This email is just in from Christine Nielsen from Nova Scotia, one of my online students, who read an article I wrote recently for the Ragged Cloth Café. The article was an examination of the importance of a focal point to composition as it tackled the dangerous question of whether composition is required for a work of art to be declared a “work of art.”
Christine sent a photo of her artwork in progress along with this discussion to add to what I had said on Ragged Cloth Café:
I read your piece on Ragged Cloth Café and thought you’d be interested in this. This is an in-progress shot of a piece which is now done and in a local show. I can’t show you the final construction because a lot of it obscured what I wanted you to see.
I took the Darned Quilt idea and applied it to the most formal background construction you can imagine. I recreated the Nova Scotia tartan through quilting and applique and couching. I then used the darned quilt technique to deconstruct it. The deconstruction has meaning within the total effect of the piece. It wouldn’t mean the same thing if I had not started with such a formal and recognizable background.
BTW, the whole piece is called Trapped: Paradise or Prison? and is set inside a constructed lobster trap with some other related items. The deconstruction is truly the background to the entire piece.
By my way of thinking, Christine made a background when she reproduced the tartan. When she applied the Darned Quilts methods of shifting, repositioning and darning into place a set of shapes cut from the tartan, she began composing. There was a decision-making process ongoing as she worked, a thought process that making the tartan did not require. She was designing in a more formalized way, a way that took more effort than mere repetition.
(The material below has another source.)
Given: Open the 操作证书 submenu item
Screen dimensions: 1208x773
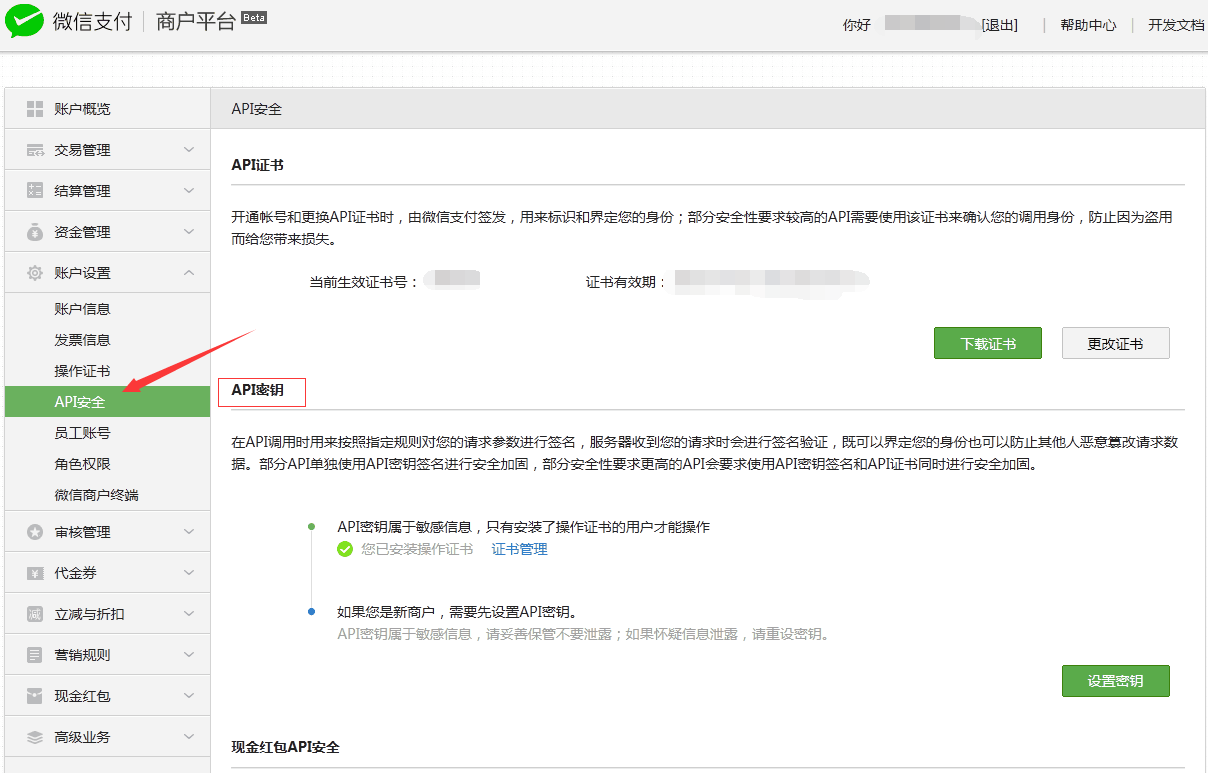Looking at the screenshot, I should 82,371.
Christine had to think about the nature and sizes of the shapes she cut and about the ways in which she could move them around and reposition them. Although a more thoughtful way of working than merely laying down the stripes of a mock tartan, the result of this effort might still have been understood by a viewer as a background.
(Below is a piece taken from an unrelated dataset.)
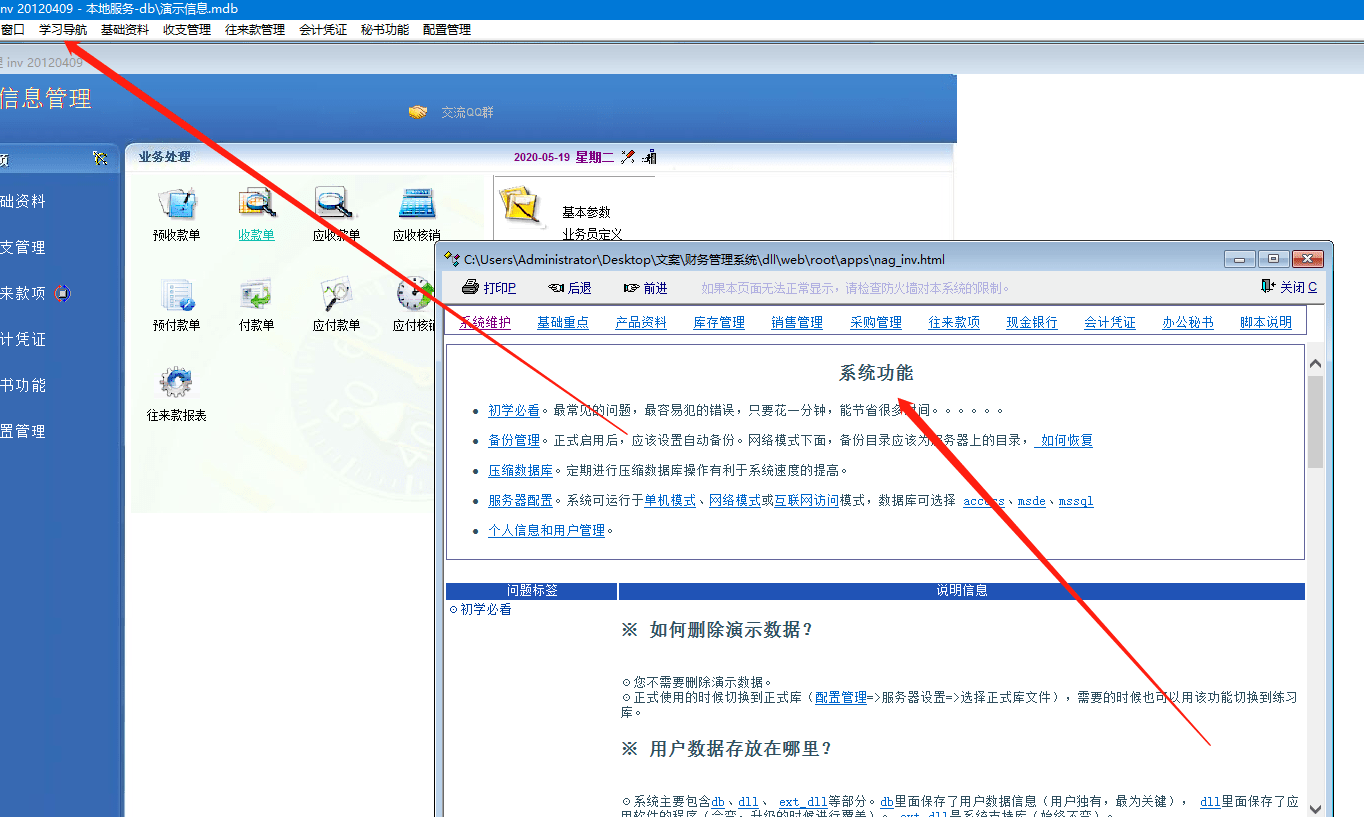Open the 备份管理 link

pos(515,440)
The addition, however, of the three topical motifs, the schooner, the fiddle and the lighthouse, cemented the deconstructed tartan as a statement about Nova Scotia. Emblems of the Scottish diaspora in the New World, these symbols collectively identify a culture and give emotive value to the work.
What I want to see now, though, is what Christine has yet to send me–a photo of the finished piece on display. How about it, Christine?!